The district court affirmed the bankruptcy court's rulings in a memorandum decision. The rulings were entered on the electronic docket, and notice was automatically emailed to Mullineaux, CNI's sole counsel of record, at the email address which he previously had registered with the clerk's office for the purpose of receiving such notifications.
But that was his old email address.
Mullineaux's new email address was listed in his motion to appear pro hac vice in the case, but he hadn't updated his profile in the ECF system. As a result, Mullineaux didn't receive the court's notification and failed to file a timely notice of appeal.
The district court excused the delay. The Second Circuit, however, concluded that the district court had abused its discretion by reopening the filing period and dismissed CNI's appeal, Reuters reports.
The three-judge panel reviewing the case admitted that it appeared to be the first federal appellate court to find an abuse of discretion in a district court's grant of a Rule 4(a)(6) motion where the preconditions for relief were met, but the judges weren't worried about being trailblazers.

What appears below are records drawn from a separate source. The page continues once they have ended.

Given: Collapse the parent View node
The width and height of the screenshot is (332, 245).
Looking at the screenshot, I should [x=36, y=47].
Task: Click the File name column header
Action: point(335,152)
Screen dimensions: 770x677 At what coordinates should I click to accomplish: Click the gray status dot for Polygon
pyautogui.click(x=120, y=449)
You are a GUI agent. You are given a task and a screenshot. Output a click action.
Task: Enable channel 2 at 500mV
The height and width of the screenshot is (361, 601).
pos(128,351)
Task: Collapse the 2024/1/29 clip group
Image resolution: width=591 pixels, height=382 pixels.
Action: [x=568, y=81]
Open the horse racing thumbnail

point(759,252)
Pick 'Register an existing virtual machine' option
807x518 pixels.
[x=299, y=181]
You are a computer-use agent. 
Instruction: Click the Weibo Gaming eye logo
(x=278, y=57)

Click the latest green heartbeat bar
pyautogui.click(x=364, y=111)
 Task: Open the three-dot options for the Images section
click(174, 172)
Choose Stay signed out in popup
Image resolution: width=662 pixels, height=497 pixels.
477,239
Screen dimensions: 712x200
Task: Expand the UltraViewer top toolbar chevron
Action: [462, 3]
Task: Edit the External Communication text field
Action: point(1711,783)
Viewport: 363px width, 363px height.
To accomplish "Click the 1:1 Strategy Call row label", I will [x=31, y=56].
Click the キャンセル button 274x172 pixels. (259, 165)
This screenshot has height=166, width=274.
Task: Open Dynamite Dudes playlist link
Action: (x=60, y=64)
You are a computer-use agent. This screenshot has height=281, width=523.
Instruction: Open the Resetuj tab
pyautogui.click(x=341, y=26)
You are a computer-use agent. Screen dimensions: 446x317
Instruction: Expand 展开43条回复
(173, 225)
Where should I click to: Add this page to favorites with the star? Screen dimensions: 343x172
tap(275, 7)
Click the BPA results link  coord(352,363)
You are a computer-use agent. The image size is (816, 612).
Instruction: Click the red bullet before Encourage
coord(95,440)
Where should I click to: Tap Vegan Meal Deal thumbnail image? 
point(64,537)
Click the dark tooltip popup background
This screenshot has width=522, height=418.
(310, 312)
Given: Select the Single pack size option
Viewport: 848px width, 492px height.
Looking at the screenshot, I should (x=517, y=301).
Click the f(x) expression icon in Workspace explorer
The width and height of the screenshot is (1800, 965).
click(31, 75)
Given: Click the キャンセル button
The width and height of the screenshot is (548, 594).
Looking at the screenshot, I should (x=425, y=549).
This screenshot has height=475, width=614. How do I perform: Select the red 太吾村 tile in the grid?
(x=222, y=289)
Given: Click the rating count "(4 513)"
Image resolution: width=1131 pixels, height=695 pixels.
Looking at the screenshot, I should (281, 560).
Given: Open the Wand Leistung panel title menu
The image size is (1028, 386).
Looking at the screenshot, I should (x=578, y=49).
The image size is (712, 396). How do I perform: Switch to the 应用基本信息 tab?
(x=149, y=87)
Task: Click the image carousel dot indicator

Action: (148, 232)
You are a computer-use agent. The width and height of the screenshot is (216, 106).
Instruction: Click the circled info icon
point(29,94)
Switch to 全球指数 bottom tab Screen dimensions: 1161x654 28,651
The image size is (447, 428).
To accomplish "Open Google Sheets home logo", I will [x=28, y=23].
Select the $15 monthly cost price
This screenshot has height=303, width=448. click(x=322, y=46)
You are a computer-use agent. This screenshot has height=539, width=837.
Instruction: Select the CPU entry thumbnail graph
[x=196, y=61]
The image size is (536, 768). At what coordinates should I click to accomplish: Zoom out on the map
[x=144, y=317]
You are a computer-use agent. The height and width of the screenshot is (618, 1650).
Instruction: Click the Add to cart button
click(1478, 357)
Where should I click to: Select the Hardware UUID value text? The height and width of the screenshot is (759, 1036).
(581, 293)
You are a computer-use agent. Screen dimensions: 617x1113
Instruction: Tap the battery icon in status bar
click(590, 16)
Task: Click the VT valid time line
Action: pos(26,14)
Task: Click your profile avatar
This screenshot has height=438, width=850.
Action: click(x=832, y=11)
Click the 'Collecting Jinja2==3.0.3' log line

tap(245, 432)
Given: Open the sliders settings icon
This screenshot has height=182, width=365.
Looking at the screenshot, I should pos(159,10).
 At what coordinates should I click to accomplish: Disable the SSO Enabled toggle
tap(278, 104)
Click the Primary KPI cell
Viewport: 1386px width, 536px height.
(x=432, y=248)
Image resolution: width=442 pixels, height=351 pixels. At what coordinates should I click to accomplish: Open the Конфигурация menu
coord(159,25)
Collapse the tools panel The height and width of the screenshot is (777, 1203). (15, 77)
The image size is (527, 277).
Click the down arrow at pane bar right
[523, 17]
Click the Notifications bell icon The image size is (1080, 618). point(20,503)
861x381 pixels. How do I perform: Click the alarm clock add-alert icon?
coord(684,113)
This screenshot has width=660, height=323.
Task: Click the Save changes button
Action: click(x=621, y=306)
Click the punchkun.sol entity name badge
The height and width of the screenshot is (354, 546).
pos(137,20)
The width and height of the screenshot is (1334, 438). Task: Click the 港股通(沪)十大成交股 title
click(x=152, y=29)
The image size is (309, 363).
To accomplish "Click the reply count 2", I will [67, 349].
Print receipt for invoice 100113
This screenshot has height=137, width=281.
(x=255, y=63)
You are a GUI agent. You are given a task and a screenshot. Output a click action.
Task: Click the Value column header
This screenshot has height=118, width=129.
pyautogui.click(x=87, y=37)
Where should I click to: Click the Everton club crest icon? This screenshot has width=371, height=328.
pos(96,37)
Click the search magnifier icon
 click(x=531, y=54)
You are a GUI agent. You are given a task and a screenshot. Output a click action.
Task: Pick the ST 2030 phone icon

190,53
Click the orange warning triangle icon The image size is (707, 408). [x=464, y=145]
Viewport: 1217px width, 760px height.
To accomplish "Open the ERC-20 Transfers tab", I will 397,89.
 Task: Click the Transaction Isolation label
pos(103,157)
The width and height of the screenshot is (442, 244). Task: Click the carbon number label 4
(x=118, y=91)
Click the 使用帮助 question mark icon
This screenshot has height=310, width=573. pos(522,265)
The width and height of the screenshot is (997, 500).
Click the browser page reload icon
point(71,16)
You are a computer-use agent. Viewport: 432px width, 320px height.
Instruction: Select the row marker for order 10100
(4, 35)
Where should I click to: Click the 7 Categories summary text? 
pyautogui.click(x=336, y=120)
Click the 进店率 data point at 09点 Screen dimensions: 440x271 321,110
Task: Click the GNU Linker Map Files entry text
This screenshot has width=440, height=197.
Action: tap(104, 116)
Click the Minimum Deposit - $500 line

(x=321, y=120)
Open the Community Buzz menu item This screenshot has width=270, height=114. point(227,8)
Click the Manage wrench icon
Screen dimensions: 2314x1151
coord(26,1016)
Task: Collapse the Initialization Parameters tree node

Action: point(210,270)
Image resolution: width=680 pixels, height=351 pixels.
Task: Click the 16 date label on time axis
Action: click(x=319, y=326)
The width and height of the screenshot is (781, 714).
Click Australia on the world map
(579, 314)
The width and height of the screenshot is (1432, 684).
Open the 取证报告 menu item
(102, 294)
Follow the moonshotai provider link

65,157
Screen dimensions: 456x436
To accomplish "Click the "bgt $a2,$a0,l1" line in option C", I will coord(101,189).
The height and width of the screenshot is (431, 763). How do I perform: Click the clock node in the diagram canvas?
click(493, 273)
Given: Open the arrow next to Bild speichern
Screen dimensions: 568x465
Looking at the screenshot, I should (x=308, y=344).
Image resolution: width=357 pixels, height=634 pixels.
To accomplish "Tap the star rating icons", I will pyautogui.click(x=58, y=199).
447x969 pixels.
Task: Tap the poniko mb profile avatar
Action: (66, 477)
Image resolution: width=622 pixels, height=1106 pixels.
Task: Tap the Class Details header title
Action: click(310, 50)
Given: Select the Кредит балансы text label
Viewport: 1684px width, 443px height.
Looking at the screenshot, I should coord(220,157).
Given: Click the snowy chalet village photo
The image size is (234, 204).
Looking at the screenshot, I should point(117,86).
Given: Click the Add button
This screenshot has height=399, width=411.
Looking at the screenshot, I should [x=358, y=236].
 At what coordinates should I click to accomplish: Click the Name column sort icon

District Judge Lewis Kaplan, sitting by designation, described Mullineaux's mistake as "indefensible," and wrote, "There is nothing in the history of the rules ... to suggest that the drafters sought to provide relief when the fault lies with the litigants themselves" and that "CNI's failure to receive Civil Rule 77(d) notice was entirely and indefensibly a problem of its counsel's making, and Rule 4(a)(6) was not designed to reward such negligence."
Granted, not every court will reach the same conclusion as the Second Circuit did here, but do you want to risk it?
In the BigLaw world, a single attorney -- among hundreds -- can make a mistake without compromising a firm's reputation. Remember the Sullivan and Cromwell mail room of death? Sure, it was embarrassing for the white shoe firm to make headlines because two former associates abandoned a death row inmate's appeal, but it didn't destroy the firm's sterling image.
In solo or small practice, it's a different story. Clients aren't willing to play attorney roulette and pray that a weak link doesn't work on their case. They'll just go to another firm.
Keep your clients. Update your email address in the ECF.